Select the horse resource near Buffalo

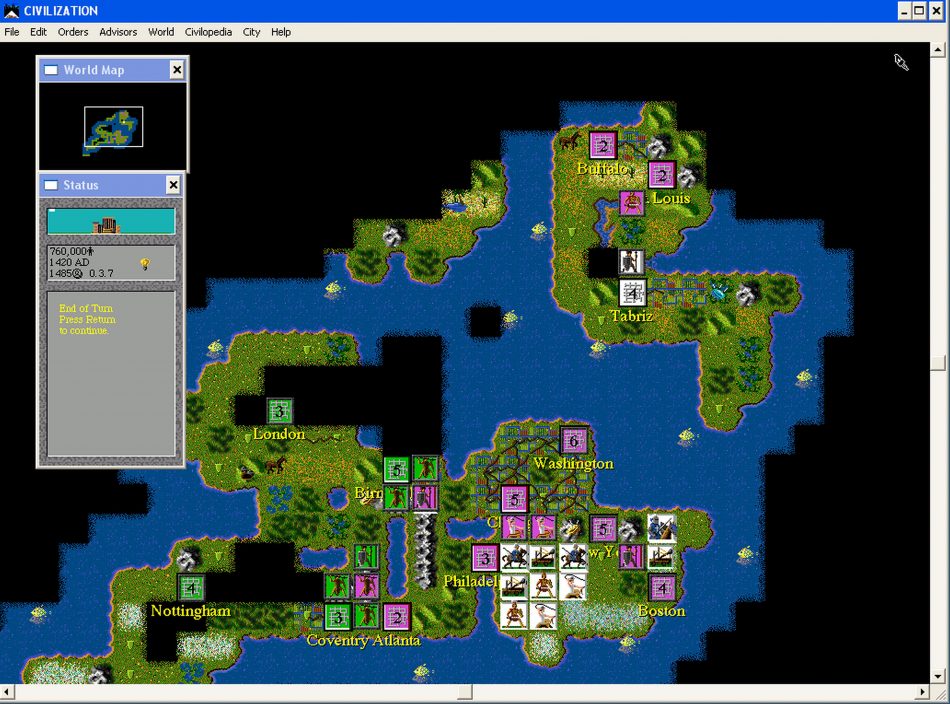[570, 143]
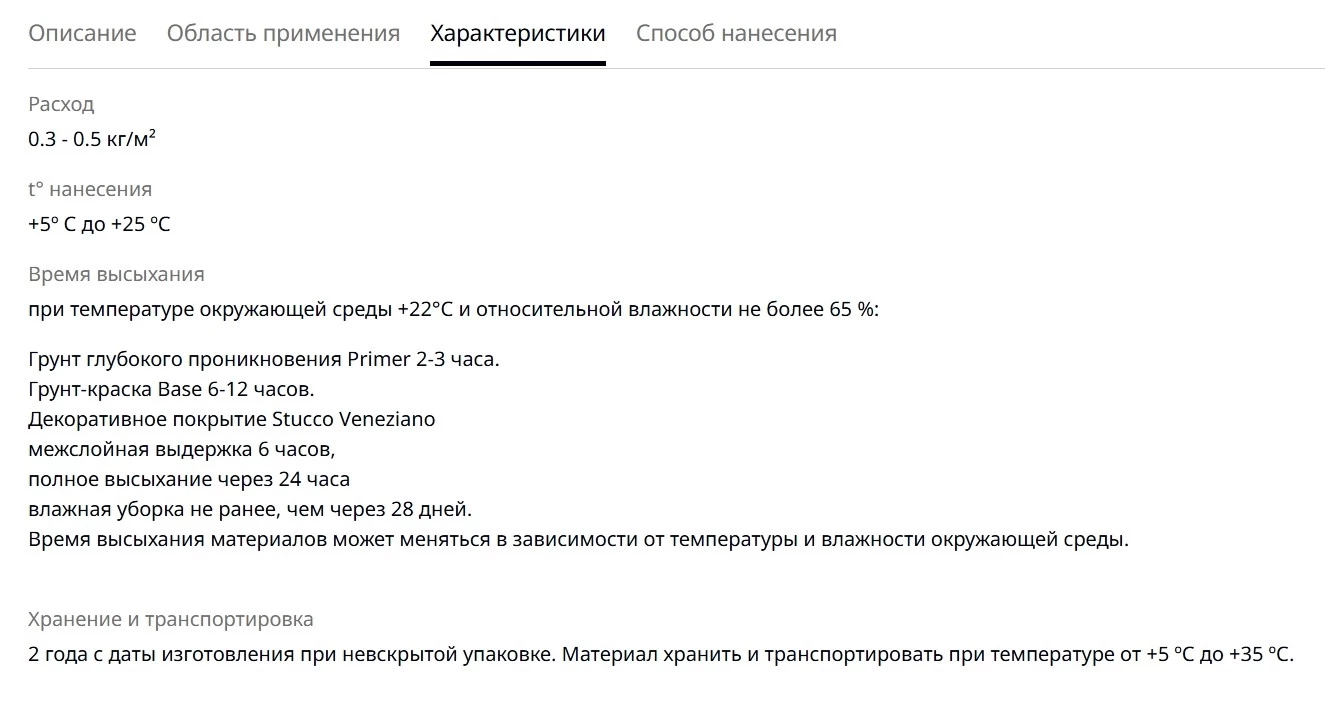Viewport: 1325px width, 719px height.
Task: Go to the Способ нанесения tab
Action: tap(736, 33)
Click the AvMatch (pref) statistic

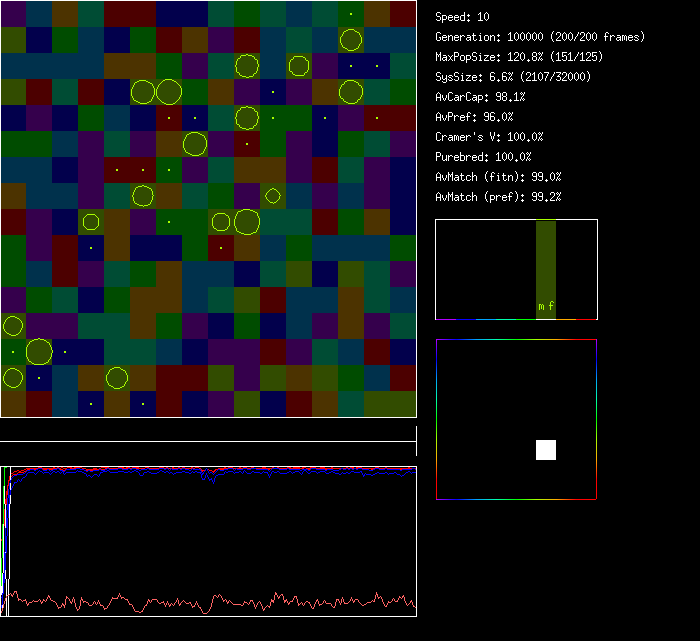click(x=499, y=197)
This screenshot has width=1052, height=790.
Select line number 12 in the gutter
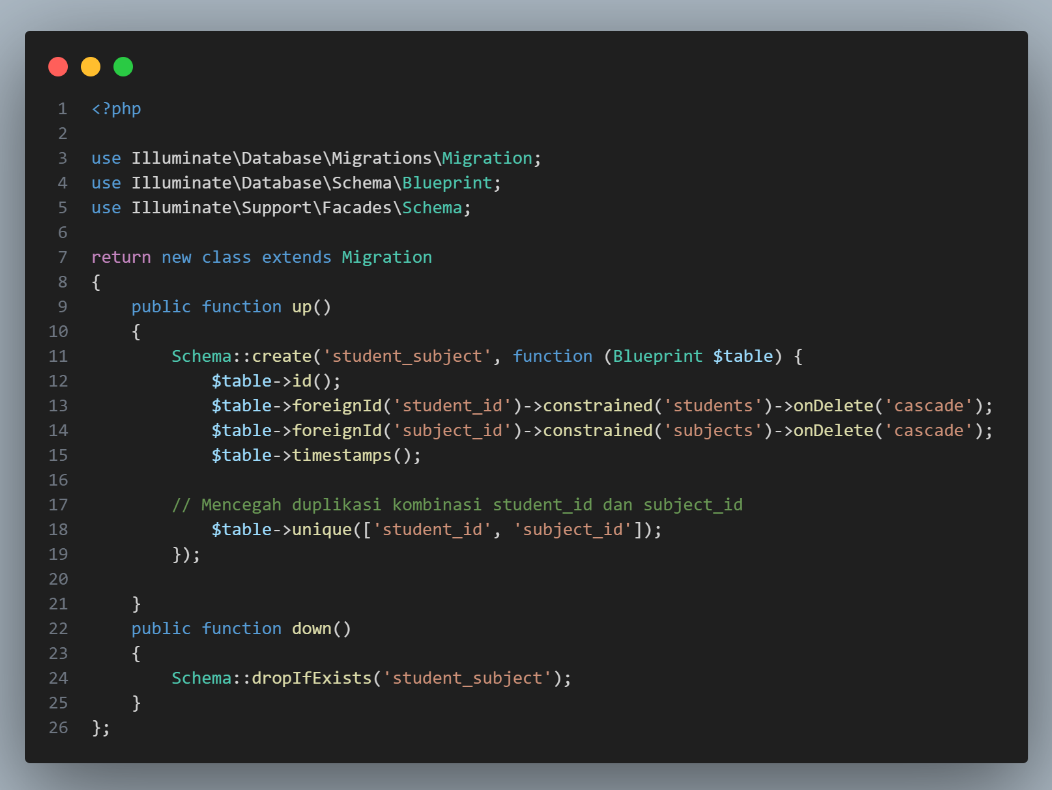(x=58, y=380)
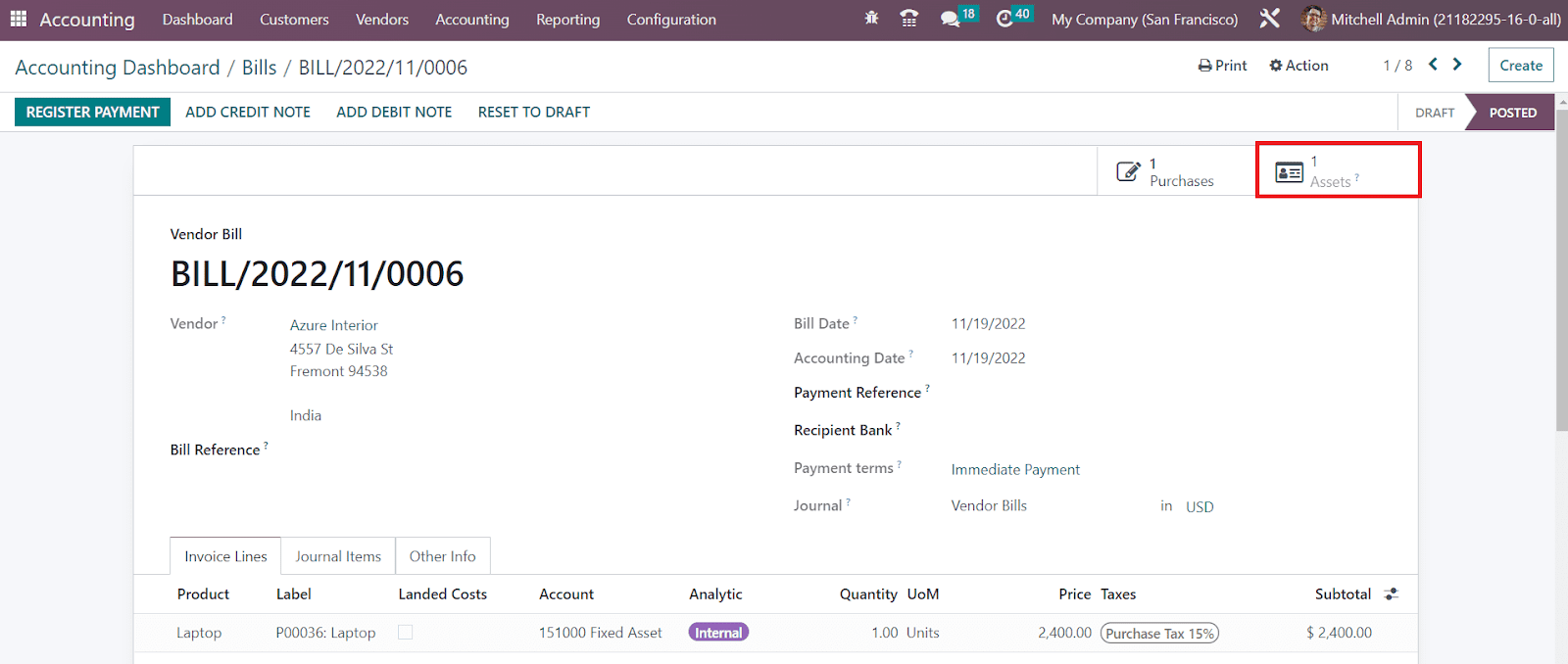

+---+

> [Instructions for the task]: Write out every row above word for word, leaving out the pictures.

> [Output for this task]:
Select the horse resource near Buffalo

[570, 143]
Viewport: 1325px width, 719px height.
Task: Go to the Способ нанесения tab
Action: tap(736, 33)
Click the AvMatch (pref) statistic

click(x=499, y=197)
This screenshot has width=1052, height=790.
Select line number 12 in the gutter
(x=58, y=380)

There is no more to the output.